Time for Trees

Specifically binary search trees!

The basic principle of a BST is pretty simple. It is composed of nodes and edges. The top node is called the root node and the bottom nodes are called leaf nodes. Every tree has a height and each node in that tree has a depth.

The height of the tree is dictated by the height of the root node i.e. it is the greatest number of edges of the root node from any of the leaf nodes.

The depth of a node is the number of edges it has from the root node. So the root node itself has a depth of 0, and at least one of the leaf nodes has a depth equal to the height of the tree.

Adding to a tree is simple enough. Removal however is a different story, and requires a bit of careful thought. Whenever we are trying to remove a node, we have to replace it with something, otherwise the entire subtree is lost. We have two options:

  • Replace that node with the righmost child of the left child node
  • or replace that node with the leftmost child of the right child node

Either option is basically guaranteeing that the value we replace the node with will be either the closest value that’s less than it or greater than it.

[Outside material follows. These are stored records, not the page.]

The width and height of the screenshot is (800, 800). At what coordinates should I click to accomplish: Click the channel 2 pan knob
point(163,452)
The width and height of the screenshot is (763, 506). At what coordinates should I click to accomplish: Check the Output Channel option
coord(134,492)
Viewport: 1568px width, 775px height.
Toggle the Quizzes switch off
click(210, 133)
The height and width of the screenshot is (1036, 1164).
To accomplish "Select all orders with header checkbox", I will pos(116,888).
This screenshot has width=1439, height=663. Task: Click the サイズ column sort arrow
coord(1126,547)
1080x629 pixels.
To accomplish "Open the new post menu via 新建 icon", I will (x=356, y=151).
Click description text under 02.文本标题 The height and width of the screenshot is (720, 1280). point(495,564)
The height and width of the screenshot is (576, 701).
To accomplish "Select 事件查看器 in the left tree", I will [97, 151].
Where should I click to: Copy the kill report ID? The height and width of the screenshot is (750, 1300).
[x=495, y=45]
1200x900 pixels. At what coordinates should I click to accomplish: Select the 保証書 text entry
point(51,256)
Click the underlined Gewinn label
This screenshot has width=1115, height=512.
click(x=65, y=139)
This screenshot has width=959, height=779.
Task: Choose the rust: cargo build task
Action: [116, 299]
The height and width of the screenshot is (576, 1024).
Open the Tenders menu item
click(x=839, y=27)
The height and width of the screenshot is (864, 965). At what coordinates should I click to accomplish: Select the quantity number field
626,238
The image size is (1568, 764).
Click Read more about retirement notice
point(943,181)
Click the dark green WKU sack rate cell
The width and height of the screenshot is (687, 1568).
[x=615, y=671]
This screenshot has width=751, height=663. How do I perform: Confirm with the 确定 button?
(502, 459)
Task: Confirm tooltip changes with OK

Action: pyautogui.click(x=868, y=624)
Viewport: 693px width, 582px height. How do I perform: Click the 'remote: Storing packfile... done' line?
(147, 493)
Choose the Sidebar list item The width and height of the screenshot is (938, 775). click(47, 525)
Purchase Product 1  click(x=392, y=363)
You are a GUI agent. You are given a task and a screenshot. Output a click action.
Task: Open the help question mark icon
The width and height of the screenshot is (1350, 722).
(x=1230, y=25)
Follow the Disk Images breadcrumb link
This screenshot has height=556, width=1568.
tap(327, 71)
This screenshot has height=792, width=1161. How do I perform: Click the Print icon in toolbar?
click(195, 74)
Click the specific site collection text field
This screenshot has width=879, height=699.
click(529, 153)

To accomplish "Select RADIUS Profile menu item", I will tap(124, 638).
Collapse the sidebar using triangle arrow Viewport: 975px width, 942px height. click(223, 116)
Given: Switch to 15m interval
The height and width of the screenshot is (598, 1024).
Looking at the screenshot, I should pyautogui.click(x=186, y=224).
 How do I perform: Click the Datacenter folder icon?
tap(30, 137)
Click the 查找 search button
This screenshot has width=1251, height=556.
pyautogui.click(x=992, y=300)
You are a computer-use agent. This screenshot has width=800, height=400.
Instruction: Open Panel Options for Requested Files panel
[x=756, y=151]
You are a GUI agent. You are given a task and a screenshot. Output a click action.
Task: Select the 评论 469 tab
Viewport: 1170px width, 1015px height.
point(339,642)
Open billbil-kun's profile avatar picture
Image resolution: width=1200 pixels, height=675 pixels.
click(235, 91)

Implementing the Binary Search Tree

We are going to write the following functions for the BST:

  • Add
  • Contains
  • leftMostChild (useful helper function)
  • removeLeftmostChild (bye bye little guy)
  • remove

The structs we will be using are:

struct Node {
	TYPE value;
	struct Node* left;
	struct Node* right;
};

struct BinarySearchTree {
	struct Node* root;
	int size;
};

We’ll go in order! Starting with add:

struct Node* _nodeAddBST(struct Node* current, TYPE newValue)
{
	assert(newValue != NULL);

	if (current == NULL)
	{
		struct node* newNode = (struct node*)malloc(sizeof(struct node));
		assert(newNode != NULL);
		newNode->left = newNode->right = NULL);
		newNode->value = newValue;
		return newNode;
	}

	if (newValue < current->value)
	{
		current->left = _nodeAddBST(current->left, newValue);
	}
	else
	{
		current->right = _nodeAddBST(current->right, newValue);
	}
	
	return current;
}

This recursive function is a little complicated; let’s break it down!

  • The base case is that the current node is null so we make a new node, set the fields, and return a pointer to that node
  • If current is an actual node, then we have to cehck if the new node is supposed to be on the right or left of it.
    • If it’s supposed to be on the left, make recursive call to current->left
    • If it’s supposed to be on the right, make a recursive call to current->right

With this in mind, the contains function is a little more straightforward, although it does still use recursion.

int containsBST(struct binarySearchTree *tree, TYPE d)
{
	assert(tree != NULL);
	assert(d != NULL);

	struct Node* searchNode = tree->root;
	while (searchNode != NULL)
	{
		if (searchNode->value == d)
		{
			return 1;
		}
		else if (d < searchNode->value)
		{
			searchNode = searchNode->left;
		}
		else
		{
			searchNode = searchNode->right;
		}
	}
	return 0;
}

Now we get to the remove function. We are going to implement this function with a bunch of helper functions! The actual remove function will have a simple API:

void removeBST(struct BinarySearchTree* tree, TYPE d)
{
	if (containsBST(tree, d))
	{
		tree->root = _nodeRemoveBST(tree->root, d):
		tree->size--;
	}
}

We already have the contains function written, but naturally we have to write _nodeRemoveBST. What will that function look like?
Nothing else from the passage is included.